Ahora bien, para el público uruguayo la principal función de la exhibición de este film puede ser la de levantarse un poco el ego colectivo, al verificar que Brasil -país al que normalmente se le tiene envidia- es en algunos aspectos troglodita en comparación con éste. Vendría bárbaro para constatar las virtudes de ser civilizados, sobre todo si eso sirviera para tratar de ser más civilizados también en aspectos en los que Uruguay lo es mucho menos que Brasil.
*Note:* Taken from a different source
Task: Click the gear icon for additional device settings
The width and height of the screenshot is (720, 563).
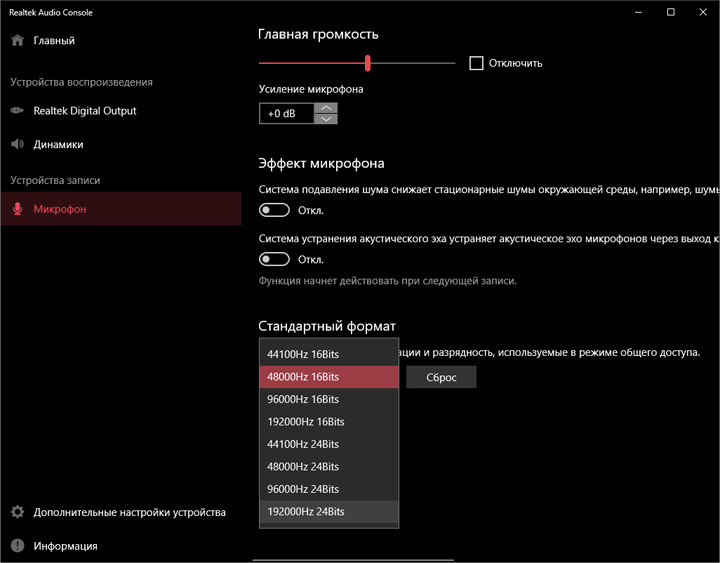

Aun así, ¿será que esos aspectos del provincianismo brasileño realmente requerían que la película estuviera tan cargada de recursos de manipulación barata? Digo, si fueran efectivamente necesarios en el contexto brasileño, vamo’ arriba. Pero siento que la música muy cliché termina dando al documental un aire de video institucional, sobre todo porque es una música destinada a subrayar las emociones en forma muy obvia. Hay imágenes tiernas de los niños seguidas (mediante unos acordes siniestros) por los momentos de crisis convulsivas; madres llorando de indignación y angustia con música triste; el momento en que la medicación hace efecto con una música alegrecita y luminosa, mientras vemos a los niños y padres sonriendo y experimentando los avances; música marcial, optimista y exaltadora cuando se juntan las multitudes para marchar por las calles por la liberación de la marihuana. Habíamos visto a un niño en un jueguito de plaza, y más adelante un letrero nos informa que el niño en cuestión se murió por falta del CBD, y entonces vemos el mismo jueguito, ahora vacío.